Yes, this is the same Michael Brown who resigned asadministrator after being accused of responding too slowly to Hurricane Katrina in 2005. Fortunately, FEMA seems to have learned its lessons from Hurricane Katrina, even if Brown has not.
"Better to be fast than to be late," current FEMA Administrator Craig Fugate told NPR in response.
It's too early to fully appreciate the damage from Sandy. As of this writing, the storm has been blamed for 88 deaths in the U.S., 44 of them in New York City, and numbers are expected to climb. The storm also is estimated to incur losses between $30 billion and $50 billion, according to the forecasting firm Eqecat, thanks to widespread electric outages, the lack of subway service in New York City, and blocked roadways.

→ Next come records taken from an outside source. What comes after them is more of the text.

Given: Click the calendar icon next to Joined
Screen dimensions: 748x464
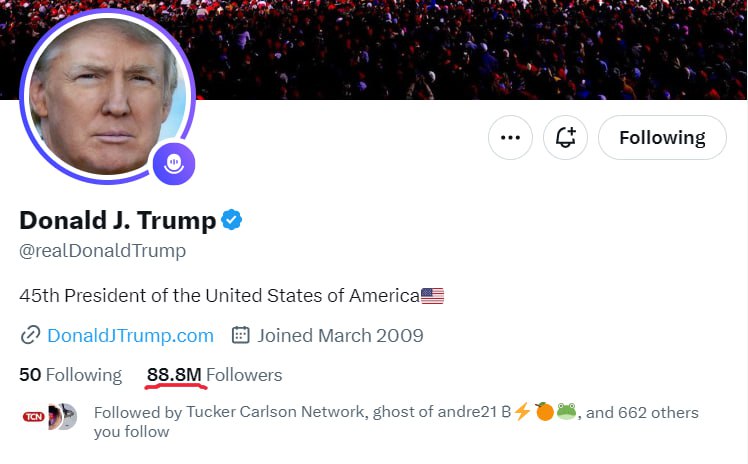Looking at the screenshot, I should [x=240, y=335].
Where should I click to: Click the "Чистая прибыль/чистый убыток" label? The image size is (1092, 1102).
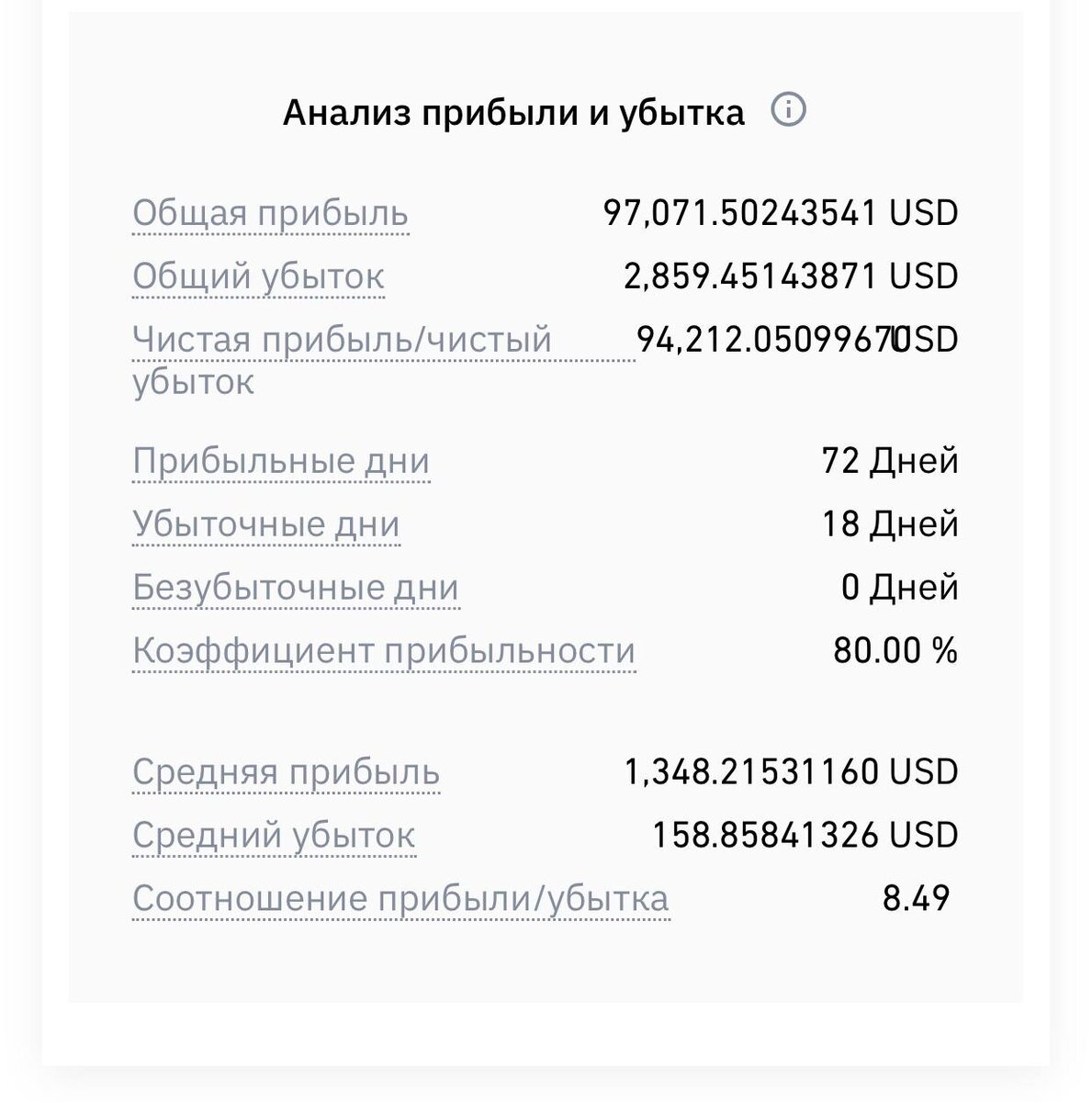(x=342, y=341)
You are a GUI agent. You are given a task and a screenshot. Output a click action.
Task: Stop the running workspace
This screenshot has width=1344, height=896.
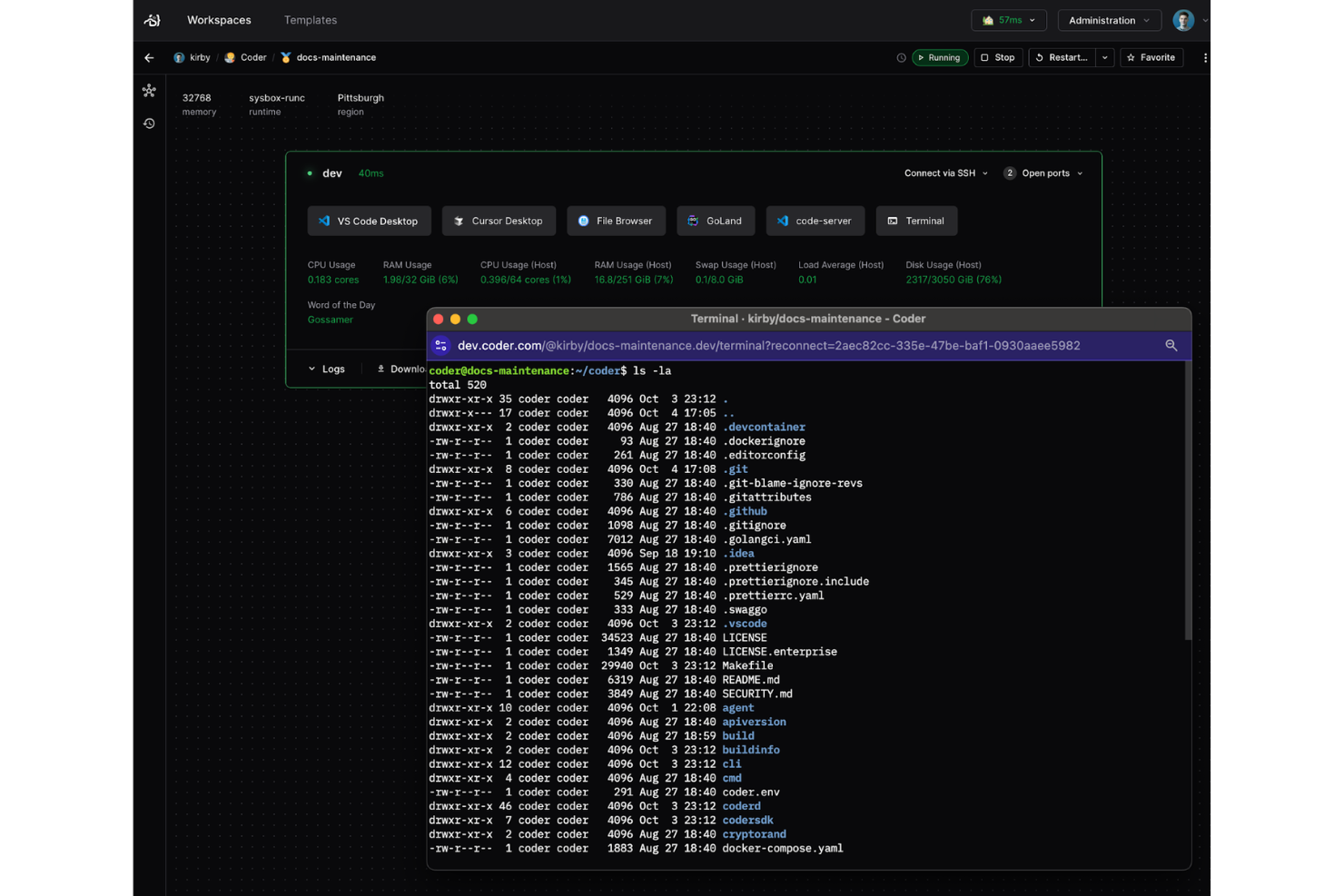(997, 57)
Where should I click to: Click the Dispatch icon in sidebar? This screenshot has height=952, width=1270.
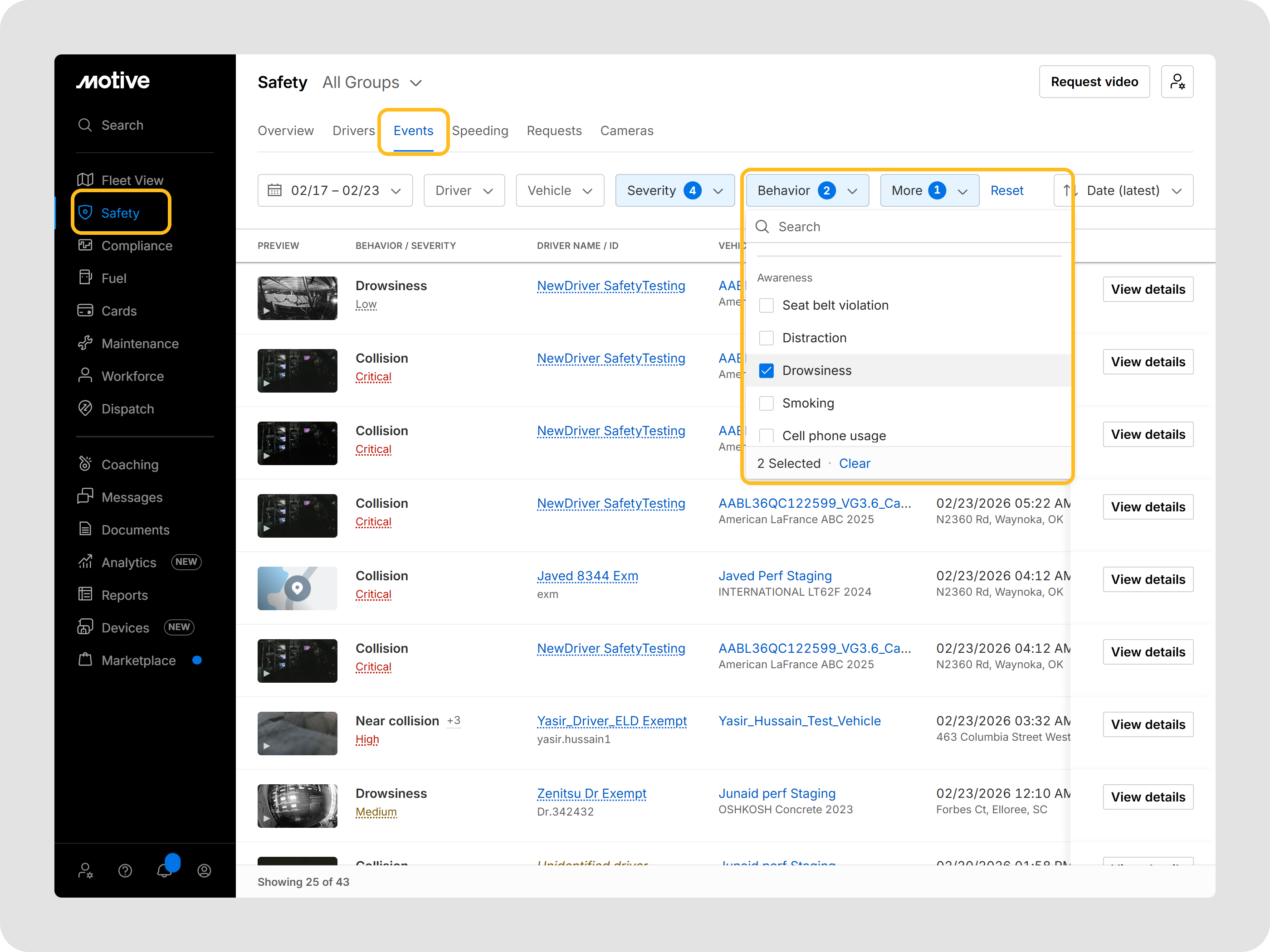point(85,408)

But while those numbers represent huge losses, they don't come close to Katrina's 1,833 deaths and $108 billion in losses, according to NOAA.

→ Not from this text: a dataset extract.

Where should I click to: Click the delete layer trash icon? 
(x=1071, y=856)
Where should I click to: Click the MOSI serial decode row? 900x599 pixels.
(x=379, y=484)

The sharp differences in losses can be attributed to the fact that the nation was better prepared after Katrina. The president signed federal emergency declarations — at the request of governors — in advance of the storm for Connecticut, Delaware, District of Columbia, Maryland, Massachusetts, New Jersey, New York, Pennsylvania and Rhode Island. Early declarations enabled evacuations and continuous response. Currently, this response continues:
- Federal, state, tribal and local partners continue rescue operations, assessing damage, and restoring electric power.
- The U.S. Coast Guard and nine FEMA US&R taskforces are staged along the East Coast, some deployed into affected areas, and the others waiting for state requests. Six additional taskforces are on alert.

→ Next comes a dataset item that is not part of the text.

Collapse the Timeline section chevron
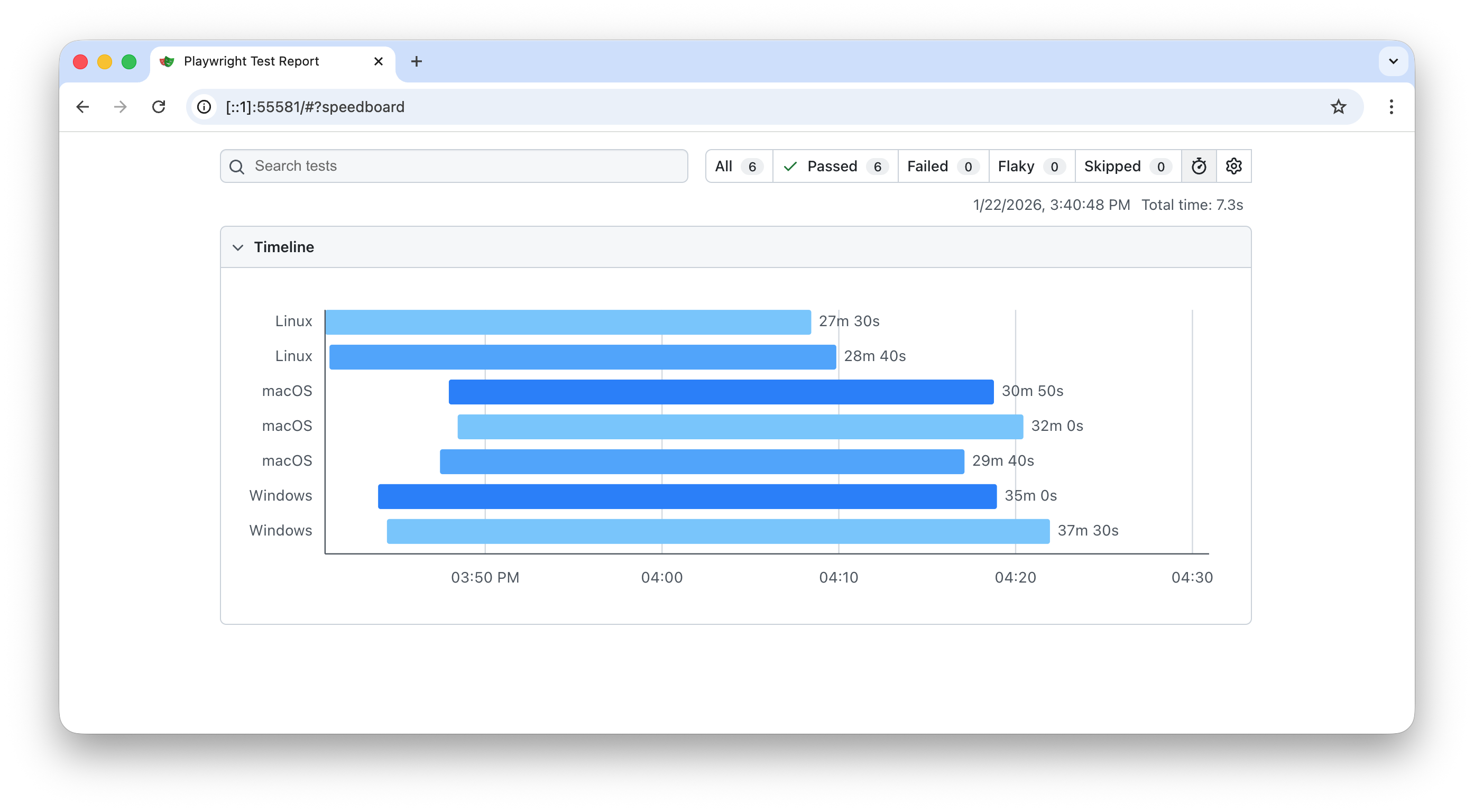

- The Department of Health and Human Services deployed two, 50-person disaster medical assistance teams to provide triage and basic care in shelters in New Jersey. Additional medical teams are on alert. HHS also has personnel supporting 350 ambulances in New York City.
- FEMA is working to get people in need of shelter into hotels and motels and also assessing who will need longer-term rental assistance. FEMA already sent out more than $1 million for those programs as of yesterday.
"The role of the federal government is to support the states when the disaster exceeds their capabilities," Fugate told NPR. "And when it's this bad, we work as one team."
And in its response to Sandy, it looks like FEMA did did a heck of a job.